Macatero es una palabra que no figura en el diccionario, pero que se utiliza desde hace tiempo en Paraguay para denominar a los vendedores ambulantes que recorren el país, de pueblo en pueblo, llevando diversos tipos de mercaderías, de puerta en puerta.

El diccionario libre, en internet (diccionariolibre.com), lo define como "palabra guaraní que significa venta móvil o ambulante. Se dedica al macate. Es frase bilingüe".

Varias versiones indican que es una derivación de la palabra Mascate o Mascat, la mayor ciudad y capital del sultanato de Omán, en el Medio Oriente. A principios del siglo veinte, varios extranjeros que se dedicaban al comercio ambulante en el interior del Paraguay eran principalmente árabes, y algunos que se hicieron muy conocidos, procedían de la lejana Mascate, eran "mascateros". La distorsión del gentilicio habría resultado en que se aplique el nombre a todos los que se dedican a vender casa por casa.

Existe incluso una conocida canción, "Macatero", compuesta por José Antonio Galeano y Carlos Noguera, que narra las aventuras de los vendedores que van de puerto en puerto. Antes viajaban a caballo o en barcos. Ahora van principalmente en camionetas y en motos, llevando sus productos a cuestas.

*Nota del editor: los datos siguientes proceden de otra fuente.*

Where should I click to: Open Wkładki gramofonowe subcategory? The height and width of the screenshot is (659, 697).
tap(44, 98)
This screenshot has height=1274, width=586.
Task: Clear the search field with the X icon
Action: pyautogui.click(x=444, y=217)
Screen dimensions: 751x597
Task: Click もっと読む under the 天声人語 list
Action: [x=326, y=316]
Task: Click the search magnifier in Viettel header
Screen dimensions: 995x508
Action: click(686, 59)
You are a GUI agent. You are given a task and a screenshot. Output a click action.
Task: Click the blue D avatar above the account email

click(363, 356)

Y en los sectores urbanos han optado por los carritos tirados por caballos y por el parlante.

"Nosotros somos los macateros de los barrios", define Carlos Salazar a su estirpe de "vendedores parlanteros".

Una bocina de parlante, con un pequeño amplificador y un micrófono, alimentado por una batería de automóvil, les sirve para llamar la atención de sus clientes.

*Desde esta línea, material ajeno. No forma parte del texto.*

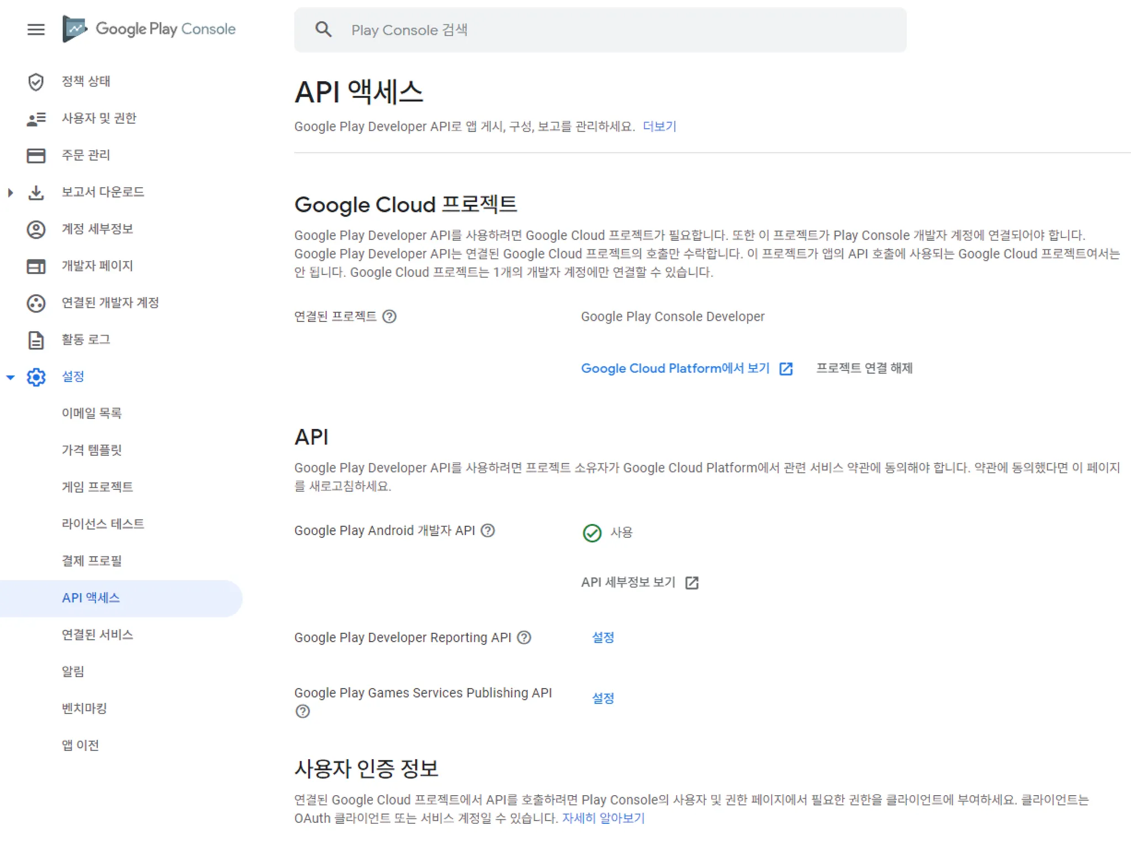Screen dimensions: 1131x857
Task: Click the Google Play Console logo
Action: click(150, 29)
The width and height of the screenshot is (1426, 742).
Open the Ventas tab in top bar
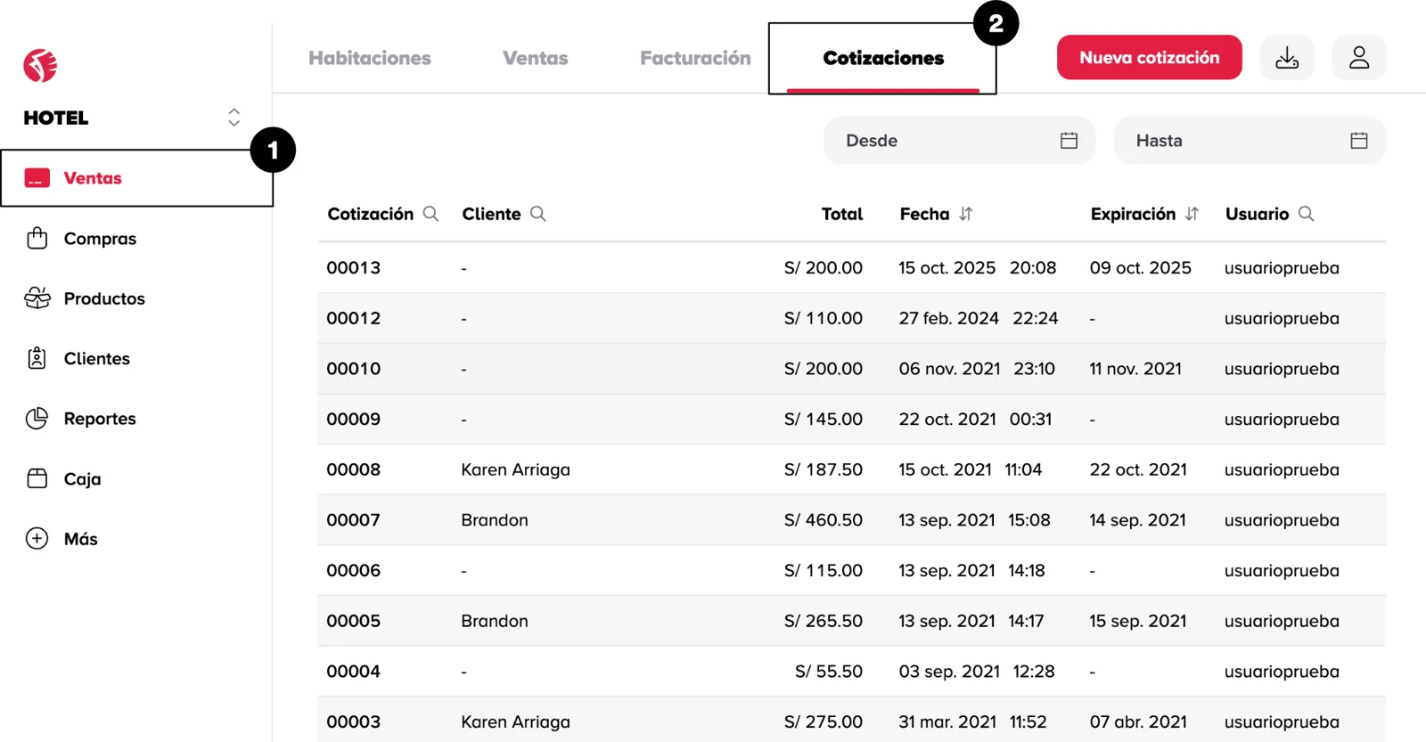[535, 58]
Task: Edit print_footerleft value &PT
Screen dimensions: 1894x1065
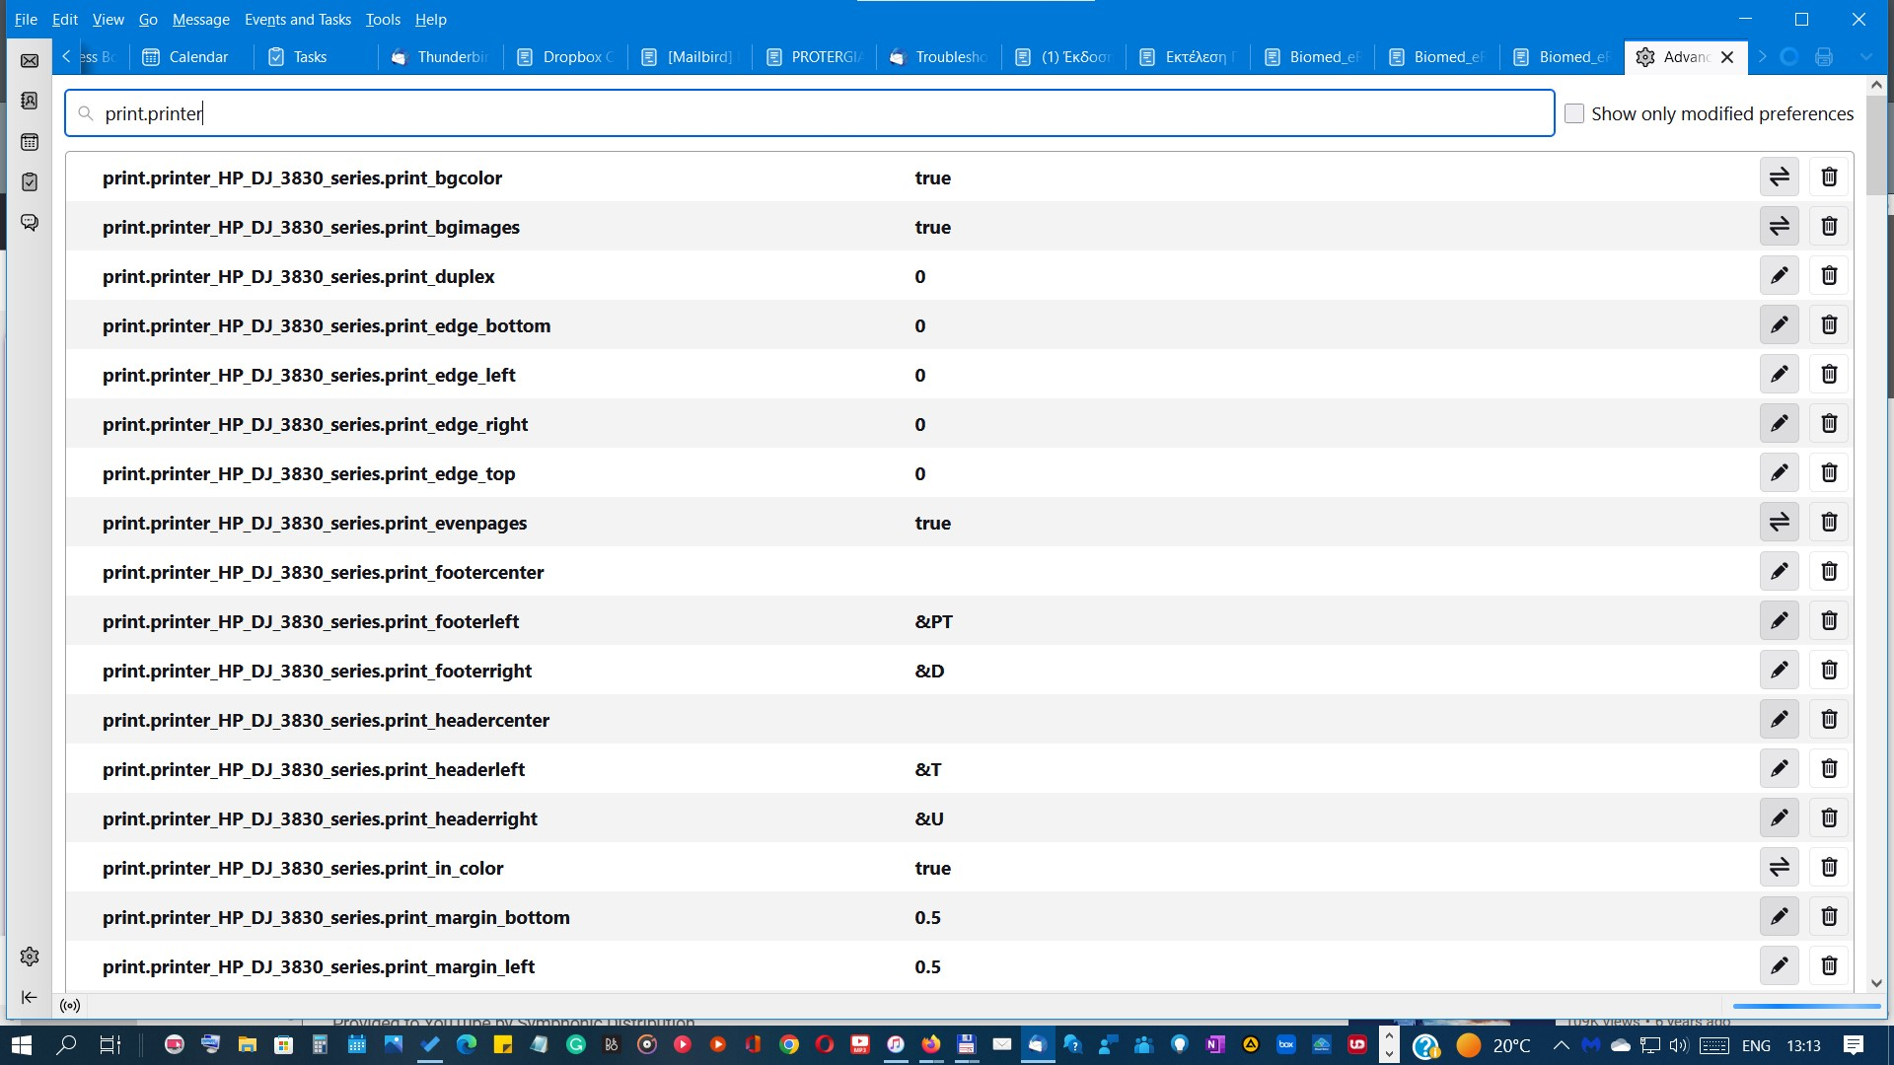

Como si todos hubiesen ido a la misma escuela, tienen el mismo estilo y hasta tono de voz, de metálico pregón, ya sea para anunciar las cosas que venden (principalmente frutas, verduras, churas o menudencias, pero también muebles, ropas o hamacas), como las que compran (baterías viejas, televisores, cubiertas, muebles, aire acondicionado).

"A muchos les molesta que tengamos caballos, pero yo no sabría andar sin mi viejo y fiel compañero", dice Carlos Salazar, quien estima que hay unos 400 vendedores parlanteros, con carritos tirados por caballo, deambulando por los barrios periféricos de Asunción.